Сост., подгот. текста, вступ. статья и коммент. О. Б. Лебедевой и А. С. Янушкевича.
М.: Наука, Школа «Языки русской культуры», 1999.
Если гармония между настроением души и силою творческого ума составляет идеал поэта и мыслителя истинно великого, — то Карамзину и Жуковскому неотъемлемо принадлежит в сем отношении венец первенства. В жизни и деятельности Жуковского, продолжавшихся к чести и пользе России около 50 лет, сияло без затмения редкое сочетание младенческого незлобия с умом и дарованием изобильным, обладавшим вполне тайною изящного. В нем мысли и чувства, слово и жизнь, самостоятельность творческого дара и необыкновенная переимчивость всего прекрасного в созданиях других поэтов — такое невиданное в одном лице сочетание достоинств, по-видимому противоположных, — вот что составляет нравственную физиономию Жуковского.
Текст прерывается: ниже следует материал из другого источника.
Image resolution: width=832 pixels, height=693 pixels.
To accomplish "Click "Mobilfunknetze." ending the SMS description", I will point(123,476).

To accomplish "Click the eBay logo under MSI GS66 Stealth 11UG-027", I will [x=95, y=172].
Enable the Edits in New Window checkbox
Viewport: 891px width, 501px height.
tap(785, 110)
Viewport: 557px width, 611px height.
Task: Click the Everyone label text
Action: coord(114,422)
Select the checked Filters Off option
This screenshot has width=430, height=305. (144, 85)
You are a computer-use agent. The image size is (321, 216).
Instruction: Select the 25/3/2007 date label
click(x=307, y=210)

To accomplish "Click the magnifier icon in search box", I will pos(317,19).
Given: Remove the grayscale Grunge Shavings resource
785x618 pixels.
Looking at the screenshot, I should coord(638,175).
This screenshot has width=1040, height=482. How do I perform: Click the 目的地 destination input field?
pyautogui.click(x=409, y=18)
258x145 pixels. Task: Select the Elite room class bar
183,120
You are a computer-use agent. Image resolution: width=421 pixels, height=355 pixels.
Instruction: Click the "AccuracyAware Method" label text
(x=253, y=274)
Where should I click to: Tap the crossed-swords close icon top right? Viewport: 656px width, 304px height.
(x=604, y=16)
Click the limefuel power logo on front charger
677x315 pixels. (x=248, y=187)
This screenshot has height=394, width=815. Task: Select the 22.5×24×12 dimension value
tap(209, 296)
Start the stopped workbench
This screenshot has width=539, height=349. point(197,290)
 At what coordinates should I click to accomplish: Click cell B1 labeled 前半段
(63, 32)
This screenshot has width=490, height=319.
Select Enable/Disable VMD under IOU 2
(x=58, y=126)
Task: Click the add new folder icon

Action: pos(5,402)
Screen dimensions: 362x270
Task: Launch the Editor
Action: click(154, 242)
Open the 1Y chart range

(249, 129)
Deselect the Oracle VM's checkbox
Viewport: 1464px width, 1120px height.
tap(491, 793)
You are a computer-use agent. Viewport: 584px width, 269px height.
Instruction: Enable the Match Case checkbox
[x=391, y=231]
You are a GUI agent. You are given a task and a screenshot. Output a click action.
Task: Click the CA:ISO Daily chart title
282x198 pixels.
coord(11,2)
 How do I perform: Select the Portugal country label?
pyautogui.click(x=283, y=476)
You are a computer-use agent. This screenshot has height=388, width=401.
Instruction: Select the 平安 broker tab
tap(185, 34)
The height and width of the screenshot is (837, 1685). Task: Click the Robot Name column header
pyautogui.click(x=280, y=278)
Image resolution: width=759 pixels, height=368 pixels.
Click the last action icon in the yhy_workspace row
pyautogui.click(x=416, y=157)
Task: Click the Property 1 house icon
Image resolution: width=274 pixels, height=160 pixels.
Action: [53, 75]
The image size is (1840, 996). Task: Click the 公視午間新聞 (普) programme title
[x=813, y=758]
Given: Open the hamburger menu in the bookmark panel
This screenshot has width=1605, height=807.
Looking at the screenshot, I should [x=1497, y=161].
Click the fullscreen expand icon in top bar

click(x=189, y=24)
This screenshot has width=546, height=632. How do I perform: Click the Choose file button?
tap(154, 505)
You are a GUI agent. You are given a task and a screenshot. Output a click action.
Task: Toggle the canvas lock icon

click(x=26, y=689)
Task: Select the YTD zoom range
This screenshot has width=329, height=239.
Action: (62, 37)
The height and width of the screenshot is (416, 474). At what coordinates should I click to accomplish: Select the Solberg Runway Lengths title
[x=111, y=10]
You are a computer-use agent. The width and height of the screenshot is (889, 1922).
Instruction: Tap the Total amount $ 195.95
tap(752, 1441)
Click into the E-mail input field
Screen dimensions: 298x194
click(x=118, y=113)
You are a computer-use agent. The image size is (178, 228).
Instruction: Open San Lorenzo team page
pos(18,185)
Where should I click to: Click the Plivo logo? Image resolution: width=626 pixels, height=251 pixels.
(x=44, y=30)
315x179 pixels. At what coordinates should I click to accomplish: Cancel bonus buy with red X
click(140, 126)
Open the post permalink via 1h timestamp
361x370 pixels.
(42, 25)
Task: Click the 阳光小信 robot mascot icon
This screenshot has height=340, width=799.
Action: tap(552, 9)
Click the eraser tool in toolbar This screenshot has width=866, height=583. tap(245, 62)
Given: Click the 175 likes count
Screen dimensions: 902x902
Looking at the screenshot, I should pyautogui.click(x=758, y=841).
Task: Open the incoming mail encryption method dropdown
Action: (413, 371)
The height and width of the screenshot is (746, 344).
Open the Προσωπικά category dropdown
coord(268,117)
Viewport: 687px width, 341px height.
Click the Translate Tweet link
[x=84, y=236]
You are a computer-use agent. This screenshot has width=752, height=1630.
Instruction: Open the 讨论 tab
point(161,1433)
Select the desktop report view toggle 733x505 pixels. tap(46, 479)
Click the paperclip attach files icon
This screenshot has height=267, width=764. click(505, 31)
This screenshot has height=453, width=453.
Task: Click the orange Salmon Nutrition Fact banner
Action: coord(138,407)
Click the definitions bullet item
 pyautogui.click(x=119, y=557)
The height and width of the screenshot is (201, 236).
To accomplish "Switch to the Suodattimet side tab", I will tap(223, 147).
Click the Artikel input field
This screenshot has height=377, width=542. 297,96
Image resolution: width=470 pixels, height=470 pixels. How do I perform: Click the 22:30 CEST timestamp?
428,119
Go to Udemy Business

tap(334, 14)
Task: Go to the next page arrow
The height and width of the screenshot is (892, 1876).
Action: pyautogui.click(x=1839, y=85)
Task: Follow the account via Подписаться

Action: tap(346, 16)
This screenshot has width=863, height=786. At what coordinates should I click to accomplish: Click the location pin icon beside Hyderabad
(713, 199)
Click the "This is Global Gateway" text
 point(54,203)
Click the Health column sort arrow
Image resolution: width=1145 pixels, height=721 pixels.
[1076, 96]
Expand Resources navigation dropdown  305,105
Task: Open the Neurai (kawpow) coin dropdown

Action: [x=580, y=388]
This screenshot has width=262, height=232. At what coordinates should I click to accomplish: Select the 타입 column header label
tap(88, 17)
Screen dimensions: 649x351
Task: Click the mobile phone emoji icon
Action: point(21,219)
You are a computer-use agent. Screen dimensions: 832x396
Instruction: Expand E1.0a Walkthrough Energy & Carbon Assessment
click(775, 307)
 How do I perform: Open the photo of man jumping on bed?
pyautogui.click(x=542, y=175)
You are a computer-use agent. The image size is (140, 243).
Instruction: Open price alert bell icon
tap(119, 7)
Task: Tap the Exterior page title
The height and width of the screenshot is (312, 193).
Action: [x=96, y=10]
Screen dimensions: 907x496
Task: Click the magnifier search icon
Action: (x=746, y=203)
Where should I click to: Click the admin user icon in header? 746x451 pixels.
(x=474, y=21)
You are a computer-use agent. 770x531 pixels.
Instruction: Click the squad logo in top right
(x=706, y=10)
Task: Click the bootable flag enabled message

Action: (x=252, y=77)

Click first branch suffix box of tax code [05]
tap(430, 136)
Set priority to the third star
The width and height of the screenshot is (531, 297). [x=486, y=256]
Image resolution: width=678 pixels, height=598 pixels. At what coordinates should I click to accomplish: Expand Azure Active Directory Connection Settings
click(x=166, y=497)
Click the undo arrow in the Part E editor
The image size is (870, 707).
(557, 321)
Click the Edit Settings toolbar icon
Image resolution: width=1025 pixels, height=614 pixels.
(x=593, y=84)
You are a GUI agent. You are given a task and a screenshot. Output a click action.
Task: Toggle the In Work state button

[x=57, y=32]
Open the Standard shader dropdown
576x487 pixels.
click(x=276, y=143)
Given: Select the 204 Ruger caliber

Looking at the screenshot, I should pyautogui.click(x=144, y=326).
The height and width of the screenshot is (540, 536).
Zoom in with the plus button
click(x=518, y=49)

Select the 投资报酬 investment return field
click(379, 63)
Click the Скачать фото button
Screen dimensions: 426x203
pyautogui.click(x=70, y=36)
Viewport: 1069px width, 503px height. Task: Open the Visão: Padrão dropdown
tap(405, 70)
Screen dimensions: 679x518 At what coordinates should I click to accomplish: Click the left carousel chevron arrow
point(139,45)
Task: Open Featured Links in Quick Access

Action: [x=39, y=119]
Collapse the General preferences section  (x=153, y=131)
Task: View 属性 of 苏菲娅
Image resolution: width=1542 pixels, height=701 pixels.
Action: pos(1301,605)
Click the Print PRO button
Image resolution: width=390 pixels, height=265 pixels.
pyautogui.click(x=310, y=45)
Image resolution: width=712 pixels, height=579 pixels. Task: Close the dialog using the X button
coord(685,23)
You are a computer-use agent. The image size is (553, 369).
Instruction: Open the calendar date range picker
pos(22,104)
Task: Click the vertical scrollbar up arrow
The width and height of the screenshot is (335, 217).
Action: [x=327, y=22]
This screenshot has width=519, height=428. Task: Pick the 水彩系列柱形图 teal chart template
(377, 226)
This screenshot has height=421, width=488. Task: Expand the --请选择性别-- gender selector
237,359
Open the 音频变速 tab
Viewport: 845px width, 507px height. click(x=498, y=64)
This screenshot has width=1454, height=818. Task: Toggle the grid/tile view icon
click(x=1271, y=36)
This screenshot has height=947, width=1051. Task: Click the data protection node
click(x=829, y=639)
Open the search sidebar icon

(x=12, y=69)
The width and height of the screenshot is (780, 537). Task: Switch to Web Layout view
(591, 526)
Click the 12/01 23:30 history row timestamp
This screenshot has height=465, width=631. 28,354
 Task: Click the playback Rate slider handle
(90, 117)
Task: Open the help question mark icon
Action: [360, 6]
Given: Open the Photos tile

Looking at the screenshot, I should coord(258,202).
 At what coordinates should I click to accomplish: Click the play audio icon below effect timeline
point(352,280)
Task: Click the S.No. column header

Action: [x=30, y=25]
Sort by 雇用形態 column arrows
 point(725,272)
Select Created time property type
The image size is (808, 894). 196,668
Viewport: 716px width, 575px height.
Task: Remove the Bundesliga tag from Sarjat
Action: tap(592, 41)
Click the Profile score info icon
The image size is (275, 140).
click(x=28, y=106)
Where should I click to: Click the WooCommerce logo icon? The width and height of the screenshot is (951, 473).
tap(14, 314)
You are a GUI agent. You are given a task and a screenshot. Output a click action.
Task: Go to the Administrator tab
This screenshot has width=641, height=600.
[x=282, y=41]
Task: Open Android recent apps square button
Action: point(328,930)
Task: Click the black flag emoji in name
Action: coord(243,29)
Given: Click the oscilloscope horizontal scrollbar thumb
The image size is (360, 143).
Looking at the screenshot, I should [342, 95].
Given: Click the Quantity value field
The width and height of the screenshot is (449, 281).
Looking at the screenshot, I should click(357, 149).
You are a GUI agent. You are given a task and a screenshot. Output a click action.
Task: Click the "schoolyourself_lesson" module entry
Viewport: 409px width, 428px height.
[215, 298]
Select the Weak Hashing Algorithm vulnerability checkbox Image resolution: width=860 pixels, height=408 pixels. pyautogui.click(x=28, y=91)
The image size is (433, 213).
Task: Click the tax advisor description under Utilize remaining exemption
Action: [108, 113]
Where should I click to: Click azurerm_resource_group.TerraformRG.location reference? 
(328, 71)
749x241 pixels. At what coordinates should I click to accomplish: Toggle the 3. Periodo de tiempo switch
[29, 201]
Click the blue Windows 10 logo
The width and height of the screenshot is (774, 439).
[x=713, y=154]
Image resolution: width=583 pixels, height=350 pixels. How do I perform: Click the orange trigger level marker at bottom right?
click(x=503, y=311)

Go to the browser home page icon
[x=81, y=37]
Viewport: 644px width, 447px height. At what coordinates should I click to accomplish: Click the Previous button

Сердечная теплота, от которой изливался чистый свет, придавала его существу неизъяснимую любезность и прелесть. А непринужденная снисходительность его к поступкам и слабостям людей обезоруживала всякое самолюбие и притупляла жало зависти и злорадства. Вся жизнь его, мирная и благотворная, так верно отразилась в христианской его кончине, что даже не знавшему Жуковского нетрудно было бы угадать характер его земного бытия по признакам его последних дней, описанных с такою любовию и мудростию в письме священника1, преподавшего умирающему напутственные таинства.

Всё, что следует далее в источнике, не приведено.